= John M. Rosenfield =

American art historian

John Max Rosenfield (October 9, 1924 - December 16, 2013) was an American art historian, with a specialization in Japanese art.

He began teaching at Harvard University in 1968, and was later the Abby Aldrich Rockefeller Professor of East Asian Art, Emeritus and Curator of Oriental Art at Harvard's Fogg Art Museum.

In March, 2001, he was awarded the 19th Yamagata Banto prize for his contributions in spreading Japanese culture outside Japan.
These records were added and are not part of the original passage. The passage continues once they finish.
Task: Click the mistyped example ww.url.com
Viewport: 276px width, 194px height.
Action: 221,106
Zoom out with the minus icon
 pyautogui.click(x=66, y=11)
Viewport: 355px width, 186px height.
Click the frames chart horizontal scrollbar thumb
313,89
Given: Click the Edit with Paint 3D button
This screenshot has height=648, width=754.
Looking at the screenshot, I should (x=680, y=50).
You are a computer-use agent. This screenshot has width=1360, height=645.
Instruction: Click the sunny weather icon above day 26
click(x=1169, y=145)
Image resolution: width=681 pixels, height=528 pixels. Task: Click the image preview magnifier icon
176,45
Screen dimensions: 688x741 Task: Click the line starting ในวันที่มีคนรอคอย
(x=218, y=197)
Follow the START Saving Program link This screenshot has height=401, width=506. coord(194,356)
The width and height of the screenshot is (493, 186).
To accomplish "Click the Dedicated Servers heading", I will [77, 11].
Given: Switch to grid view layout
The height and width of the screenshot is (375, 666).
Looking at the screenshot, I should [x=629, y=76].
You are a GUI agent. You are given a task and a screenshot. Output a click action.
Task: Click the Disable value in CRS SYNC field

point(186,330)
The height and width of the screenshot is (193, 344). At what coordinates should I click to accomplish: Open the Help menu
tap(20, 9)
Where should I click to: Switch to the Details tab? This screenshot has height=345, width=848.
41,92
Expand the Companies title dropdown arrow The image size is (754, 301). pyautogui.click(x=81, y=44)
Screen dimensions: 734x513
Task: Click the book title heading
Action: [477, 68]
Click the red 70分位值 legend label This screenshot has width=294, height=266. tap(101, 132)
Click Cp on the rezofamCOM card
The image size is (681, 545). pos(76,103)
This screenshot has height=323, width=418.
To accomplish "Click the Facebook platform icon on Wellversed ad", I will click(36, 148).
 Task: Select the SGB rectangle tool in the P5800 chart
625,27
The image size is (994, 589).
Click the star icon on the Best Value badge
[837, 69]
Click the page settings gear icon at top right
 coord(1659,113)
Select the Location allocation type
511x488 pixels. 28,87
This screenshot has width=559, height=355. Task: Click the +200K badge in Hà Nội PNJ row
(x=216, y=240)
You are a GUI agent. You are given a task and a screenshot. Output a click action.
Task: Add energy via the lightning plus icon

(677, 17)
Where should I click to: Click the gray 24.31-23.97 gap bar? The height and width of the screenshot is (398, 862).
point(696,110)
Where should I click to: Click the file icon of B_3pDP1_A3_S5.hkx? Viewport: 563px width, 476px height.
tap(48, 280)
He graduated from University of California, Berkeley, Southern Methodist University, University of Iowa, and Harvard University.

== Literary works ==
- Rosenfield, John M. Dynastic arts of the Kushans. 1967. (1993 ISBN 81-215-0579-8)
- Rosenfield, John M. Japanese Arts of the Heian Period, 794-1185. Asian Society, 1967.
- Rosenfield, John M. and Shujiro Shimada. Traditions of Japanese Art : Selections from the Kimiko and John Powers Collection. Harvard University Press, 1970. (ISBN 0-674-90125-8)
- Rosenfield, John M. The courtly tradition in Japanese art and literature: selections from Hofer and Hyde collections. Fogg Art Museum, Harvard University, 1973.
- Rosenfield, John M. and Elizabeth Ten Grotenhuis. Journey of the Three Jewels: Japanese Buddhist Paintings from Western Collections. Tuttle Publishing, 1979. (ISBN 0-87848-054-4)
- Rosenfield, John M. et al. eds. Extraordinary Persons : Works by Eccentric, Non-Conformist Japanese Artists of the Early Modern Era (1580-1868) in the collection of Kimiko & John Powers. 3 vols. Harvard University Press, 1998. (ISBN 1-891771-00-0)
- Rosenfield, John M. and Buson Yosa. Mynah Birds and Flying Rocks: Word and Image in the Art of Yosa Buson (Franklin D. Murphy Lectures, XVIII). Spencer Museum of Art, University of Kansas, 2004. (ISBN 0-913689-48-3)
- Rosenfield, John M. Portraits of Chōgen: The Transformation of Buddhist Art in Early Medieval Japan. Leiden, the Netherlands: Brill, 2011.
- Rosenfield, John M. Preserving the Dharma: Hōzan Tankai and Japanese Buddhist Art of the Early Modern Era. Princeton University Press, 2016. (ISBN 9780691163970)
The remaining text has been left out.